Especialista desenvolveu técnica para uma conversa livre que não dependa da memória em declínio – Lembra daquelas férias quando a família toda alugou uma casa na praia?
– Você sabe quem eu sou?
Essas são tentativas bem comuns para estabelecer algum tipo de diálogo com uma pessoa com demência. E com uma boa chance de o resultado trazer, no mínimo, decepção. Quem faz as perguntas busca criar uma ponte com o ente querido mas, diante da falta de comunicação, sente que ele se encontra cada vez mais distante. Para o idoso ou idosa, a incapacidade de utilizar seu repertório de lembranças é fonte de angústia. Mas, e se o roteiro da conversa fosse totalmente diferente?
Anne Basting, fundadora da Time Slips: nova abordagem para familiares e profissionais que lidam com portadores de demência
Divulgação
Esse é o projeto de vida de Anne Basting, professora de inglês da Universidade de Wisconsin Milwaukee e autora de quatro livros, entre eles “Creative care: a revolutionary approach to dementia and elder care” (“Cuidado criativo: uma abordagem revolucionária para a demência e o cuidado com idosos”). É também fundadora da Time Slips, organização que treina um outro tipo de abordagem para familiares e profissionais que lidam com portadores de demência. Recentemente, num podcast gravado para o jornal “The New York Times”, declarou:
“Temos que criar um mundo capaz de acomodar, acolher e até celebrar as pessoas que enfrentam a demência”.
E como funciona essa abordagem de aproximação? Através de uma conversa livre que não dependa da memória em declínio. Basting já pesquisava sobre grupos de teatro compostos por idosos, mas quis ampliar seu campo de estudos: como seria exercitar a criatividade em instituições de longa permanência, numa situação de comprometimento cognitivo? Tornou-se voluntária e lembra que foi uma experiência traumatizante:
“As TVs ficavam a todo volume, os pacientes estavam contidos quimicamente, ou seja, sedados. Um lugar onde ninguém gostaria de estar, nem os que lá viviam ou trabalhavam”.
Passou a se reunir com um grupo de idosos em encontros semanais, sem sucesso. Até que, um dia, mostrou uma imagem recortada de uma revista e propôs um jogo aos participantes: que nome dariam para o homem que aparecia na foto? Que lugar era esse onde ele estava? De repente, alguém começou a cantar uma música e foi seguido pelos demais. “Foram 40 minutos de cantoria e risadas, de pura felicidade”, lembra a autora. A proposta foi repetida à exaustão em diversos contextos, sempre com bons resultados, e a levou a desenvolver um método:
“Eu pensava: posso treinar cuidadores familiares e profissionais para fazer isso? É ao que venho me dedicando há 20 anos: estabelecer uma conexão com alguém que se considerava perdido. Basta se permitir entrar na realidade onde a pessoa está agora. É difícil, é triste, é emocionante”.
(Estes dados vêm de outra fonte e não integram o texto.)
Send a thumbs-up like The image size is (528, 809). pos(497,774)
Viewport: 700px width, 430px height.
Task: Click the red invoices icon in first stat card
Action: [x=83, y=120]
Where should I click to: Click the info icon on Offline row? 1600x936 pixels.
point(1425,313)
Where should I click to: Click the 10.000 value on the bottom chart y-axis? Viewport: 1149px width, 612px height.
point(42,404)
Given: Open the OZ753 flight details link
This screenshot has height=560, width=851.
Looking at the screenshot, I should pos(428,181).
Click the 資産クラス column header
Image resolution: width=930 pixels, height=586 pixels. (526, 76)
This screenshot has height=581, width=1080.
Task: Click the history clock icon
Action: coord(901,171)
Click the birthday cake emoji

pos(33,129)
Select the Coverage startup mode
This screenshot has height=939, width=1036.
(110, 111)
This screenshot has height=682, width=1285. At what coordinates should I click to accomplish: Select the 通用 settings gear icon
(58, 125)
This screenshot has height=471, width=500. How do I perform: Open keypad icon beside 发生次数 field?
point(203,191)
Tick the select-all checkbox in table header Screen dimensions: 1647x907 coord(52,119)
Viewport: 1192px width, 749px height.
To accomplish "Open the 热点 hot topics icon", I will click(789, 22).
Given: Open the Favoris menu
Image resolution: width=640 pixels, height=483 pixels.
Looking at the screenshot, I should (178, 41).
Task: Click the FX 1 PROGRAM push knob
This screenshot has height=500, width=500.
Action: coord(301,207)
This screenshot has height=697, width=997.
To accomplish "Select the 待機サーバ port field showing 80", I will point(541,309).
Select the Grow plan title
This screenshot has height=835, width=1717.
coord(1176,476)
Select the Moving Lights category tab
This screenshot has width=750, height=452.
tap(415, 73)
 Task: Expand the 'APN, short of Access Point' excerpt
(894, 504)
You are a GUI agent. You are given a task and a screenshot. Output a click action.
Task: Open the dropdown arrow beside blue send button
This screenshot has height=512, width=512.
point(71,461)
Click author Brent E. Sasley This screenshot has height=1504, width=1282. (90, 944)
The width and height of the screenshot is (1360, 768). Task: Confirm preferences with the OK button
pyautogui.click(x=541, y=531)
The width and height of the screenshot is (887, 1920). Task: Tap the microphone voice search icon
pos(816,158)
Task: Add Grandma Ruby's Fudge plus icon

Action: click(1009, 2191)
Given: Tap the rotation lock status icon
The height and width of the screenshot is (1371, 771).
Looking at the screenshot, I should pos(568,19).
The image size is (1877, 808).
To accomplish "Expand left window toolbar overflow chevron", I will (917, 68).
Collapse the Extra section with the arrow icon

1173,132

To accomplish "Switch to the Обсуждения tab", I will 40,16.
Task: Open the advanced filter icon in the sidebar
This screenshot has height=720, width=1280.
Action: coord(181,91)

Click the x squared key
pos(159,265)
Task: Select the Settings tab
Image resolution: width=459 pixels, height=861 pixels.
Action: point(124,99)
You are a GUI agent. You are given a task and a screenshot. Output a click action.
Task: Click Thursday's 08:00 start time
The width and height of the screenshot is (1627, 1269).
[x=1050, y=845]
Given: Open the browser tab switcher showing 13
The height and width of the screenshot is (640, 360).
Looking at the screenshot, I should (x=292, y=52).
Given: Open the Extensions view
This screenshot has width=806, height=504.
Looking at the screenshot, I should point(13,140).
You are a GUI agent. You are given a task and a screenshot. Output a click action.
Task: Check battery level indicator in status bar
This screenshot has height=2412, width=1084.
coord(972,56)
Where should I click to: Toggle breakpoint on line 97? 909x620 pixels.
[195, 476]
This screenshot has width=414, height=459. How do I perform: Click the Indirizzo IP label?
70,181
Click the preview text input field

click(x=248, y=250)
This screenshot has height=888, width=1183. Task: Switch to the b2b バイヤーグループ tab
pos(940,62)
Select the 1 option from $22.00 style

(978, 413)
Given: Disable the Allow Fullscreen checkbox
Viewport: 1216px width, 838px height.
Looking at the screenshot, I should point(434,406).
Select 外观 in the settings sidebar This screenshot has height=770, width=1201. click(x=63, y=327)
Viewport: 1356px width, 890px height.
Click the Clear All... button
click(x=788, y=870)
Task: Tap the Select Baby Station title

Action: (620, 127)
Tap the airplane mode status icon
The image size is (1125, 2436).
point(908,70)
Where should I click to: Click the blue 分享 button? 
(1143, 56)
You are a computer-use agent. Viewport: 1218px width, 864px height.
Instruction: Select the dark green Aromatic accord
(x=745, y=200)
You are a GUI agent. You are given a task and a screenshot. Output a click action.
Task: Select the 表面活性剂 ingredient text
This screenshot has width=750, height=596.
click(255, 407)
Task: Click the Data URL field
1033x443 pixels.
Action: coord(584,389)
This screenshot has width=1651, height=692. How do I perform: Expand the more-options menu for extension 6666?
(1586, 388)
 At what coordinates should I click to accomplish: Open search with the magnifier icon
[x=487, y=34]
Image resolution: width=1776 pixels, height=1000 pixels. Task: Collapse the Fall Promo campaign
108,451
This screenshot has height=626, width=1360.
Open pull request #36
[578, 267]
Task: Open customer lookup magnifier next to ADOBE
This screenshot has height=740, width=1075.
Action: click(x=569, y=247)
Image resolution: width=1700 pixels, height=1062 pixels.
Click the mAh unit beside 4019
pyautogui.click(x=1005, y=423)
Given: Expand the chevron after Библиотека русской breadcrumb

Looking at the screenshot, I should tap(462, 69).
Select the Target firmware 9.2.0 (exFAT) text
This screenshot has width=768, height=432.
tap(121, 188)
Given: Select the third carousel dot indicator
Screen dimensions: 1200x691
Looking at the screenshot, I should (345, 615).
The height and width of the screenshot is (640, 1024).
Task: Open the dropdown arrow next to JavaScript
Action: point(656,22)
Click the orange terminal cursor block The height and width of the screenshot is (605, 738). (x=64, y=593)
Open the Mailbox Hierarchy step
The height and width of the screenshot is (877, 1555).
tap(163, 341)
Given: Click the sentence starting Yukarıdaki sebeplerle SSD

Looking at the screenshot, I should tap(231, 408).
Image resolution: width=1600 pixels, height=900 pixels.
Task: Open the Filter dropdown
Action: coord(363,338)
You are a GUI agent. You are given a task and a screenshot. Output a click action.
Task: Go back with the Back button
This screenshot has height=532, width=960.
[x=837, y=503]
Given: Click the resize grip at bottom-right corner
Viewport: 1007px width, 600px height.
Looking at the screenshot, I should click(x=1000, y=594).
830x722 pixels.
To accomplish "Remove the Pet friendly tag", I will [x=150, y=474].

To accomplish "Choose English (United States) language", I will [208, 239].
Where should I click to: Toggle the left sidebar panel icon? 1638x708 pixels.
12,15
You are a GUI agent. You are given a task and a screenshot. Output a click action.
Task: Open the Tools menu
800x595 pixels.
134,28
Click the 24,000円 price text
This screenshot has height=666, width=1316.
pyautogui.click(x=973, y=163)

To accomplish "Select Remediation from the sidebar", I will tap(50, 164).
Os dois lados saem ganhando quando se estabelece um elo de comunicação: para o paciente, o humor e a qualidade de vida melhoram; para quem cuida, há maior satisfação e engajamento com o trabalho – para a família, é possível ter uma visão diferente da doença. Atualmente Basting vive o papel de cuidadora da mãe, que há cinco anos apresentou os primeiros sinais de declínio cognitivo, e põe em prática a técnica que desenvolveu:
“Não existe cuidado de qualidade quando isolamos a pessoa com demência”.